SELECTED PASSAGE —
= = = =

- Directed by: Jeanne Herry
- Written by: Jeanne Herry
- Produced by: Alain Attal Hugo Sélignac Vincent Mazel
- Starring: Sandrine Kiberlain Gilles Lellouche Élodie Bouchez
- Cinematography: Sofian El Fani
- Edited by: Stéphane Garnier Françis Vesin
- Music by: Pascal Sangla
- Distributed by: StudioCanal
- Release dates: 26 August 2018 (Angoulême); 5 December 2018;
- Running time: 107 minutes
- Countries: France Belgium
- Language: French
- Budget: $7.8 million
- Box office: $6.7 million

= In Safe Hands =

In Safe Hands (Pupille) is a 2018 French drama film directed by Jeanne Herry starring her mother Miou-Miou.

= = = =

INFORMATION SUPPLIED —

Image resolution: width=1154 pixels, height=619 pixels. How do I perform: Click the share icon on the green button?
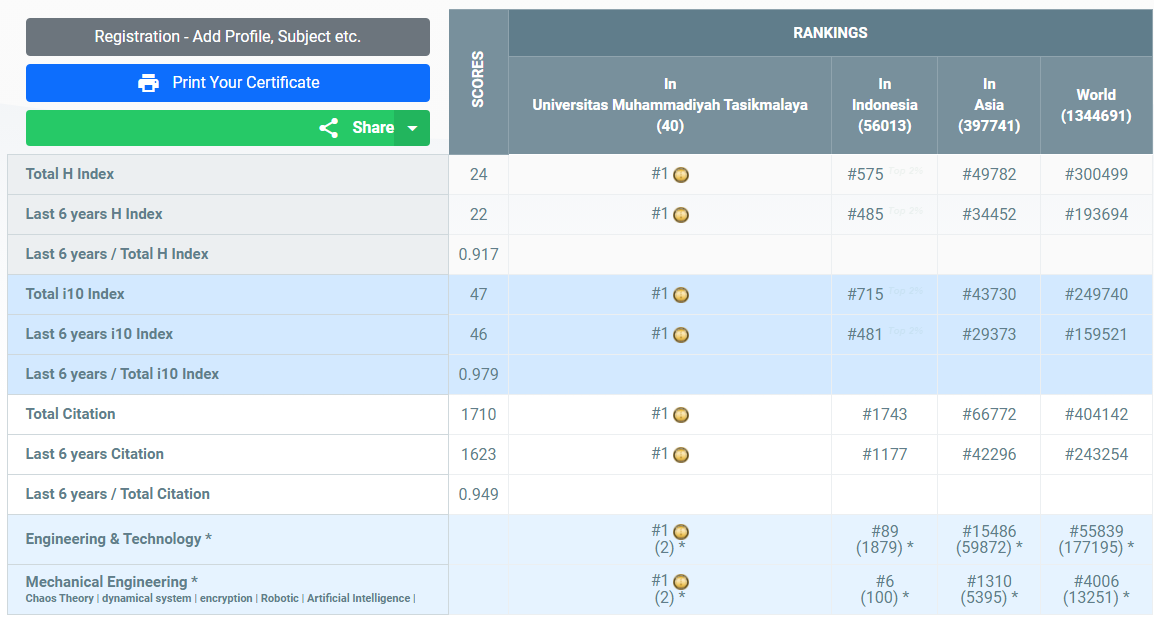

= = = =

ABOUT THIS EXERCISE — Continue the article about the film In Safe Hands, shown above before the lines, from its last sentence.

TASK OUTPUT —
==Cast==
- Sandrine Kiberlain : Karine
- Gilles Lellouche : Jean
- Élodie Bouchez : Alice
- Olivia Côte : Lydie
- Clotilde Mollet : Mathilde
- Miou-Miou : Irène
- Stéfi Celma : Elodie
- Jean-François Stévenin : Alice's father
- Bruno Podalydès : Alice's ex
- Grégory Gadebois : PFS Head of Service
- Émilie Gavois-Kahn : The pediatric nurse

==Production==
The film was shot in seven weeks, between October and November 2017. Filming took place primarily in the Finistère department. Scenes were shot in the neonatal unit at the Hôpital Morvan in Brest. Additional scenes were shot at the town hall of Brest. Filming also took place in the nearby commune of Locmaria-Plouzané.

Filming also took place in Belgium in order to capture scenes with infants only three days old and ten days old because in France, the law prohibits children under 3 months old from appearing in film.